Of course, mitigation of past environmental impacts of palm oil is already taking place through certification, productivity gains, and increases in prosperity and living standards among oil palm planting communities. As has been demonstrated in multiple other countries, and industry sectors, in the past – as prosperity increases and societies advance economically, environmental awareness also increases and environmentally protective measures are both more widely accepted and better-enforced.  

COVID and Palm

The entire world is feeling the impact of COVID-19. Palm oil prices – like all major commodities – have tumbled on plunging demand.

Demand in China appears to have bottomed out for now. Some indices, such as coal consumption and the wholesale food price index are starting to head back towards their norms. The levers that China has on its economy mean that it will be able to stimulate economic activity in ways other major economies cannot.

Europe, however, is just stepping into the maelstrom. Available real-time indicators – such as traffic congestion in Milan and Rome – show that demand has plunged. The very likely scenario is that economic activity in the EU’s third-largest economy will grind to a halt. France and Germany are on a similar trajectory. Clearly this will put the brakes on demand for transport fuels – and therefore biodiesel.

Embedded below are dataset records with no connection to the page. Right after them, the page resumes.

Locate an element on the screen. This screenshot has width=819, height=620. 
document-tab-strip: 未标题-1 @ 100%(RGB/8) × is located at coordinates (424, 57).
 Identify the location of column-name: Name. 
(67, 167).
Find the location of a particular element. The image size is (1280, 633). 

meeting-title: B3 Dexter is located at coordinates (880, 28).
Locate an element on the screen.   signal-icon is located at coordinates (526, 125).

The question is how EU biofuel policy will respond to imports and imported feedstocks. Low planting levels in the last planting season mean that the EU is already importing significant quantities of rapeseed (from Canada and Ukraine) as well as soybean.

If prices stay low, the question is how farmers will respond into the planting season, and what sort of pressure is put on policymakers in Brussels. In a crisis like this, anything might be possible.

Brussels Goes to Africa

A large EU delegation returned from Addis Ababa at the end of February after one of the largest meetings between EU and African officials in history for the EU-African Union Summit. What does this have to do with palm oil? Not a lot directly, but it gives an indication of two things.

First, the EU can turn on an overbearing charm offensive. There were 21 senior EU officials at the major meeting, including Ursula van der Leyen. Africa, on the other hand, had just 8 leaders present.

The EU is attempting something of a ‘pivot’ towards Africa, which is being driven mainly by Germany and France, who are seeking new markets for exports.  This is particularly critical given the advent of the African Continental Free Trade Area. On the African side, there’s a push for funding for major infrastructure projects.

This confab resulted in the finalisation of the EU’s Africa Strategy document. This is full of platitudes about investments in both agriculture and renewable energy, e.g.: “With its huge renewable energy and biodiversity potential, Africa is extremely well placed to develop and implement sustainable solutions as its economy grows.”

So, a starting point for the EU could be to practice what it preaches when it comes to Africa. The continent was a one point the world’s largest producer of palm oil, a native species. Allowing palm oil into the RED would be a starting point.

Second, is this is a snub to Southeast Asia – or is it a concession that the EU strategy has failed in Southeast Asia? The Africa strategy has been cobbled together relatively recently, from 2018 onwards. The impetus, according to one official, is that the EU didn’t have anyone left. Politico reports that the official said, “I think in some ways the European Commission, when it looked at the world, had nowhere else to go …Africa is basically all Europe has left as a partner.”

How does this bode for EU relationships with ASEAN? ASEAN has an opportunity here to remind the EU that if it simply cooperated with ASEAN a little better, including on the palm oil issue, it might get some more traction and be able to develop a proper partnership with South-East Asia as well.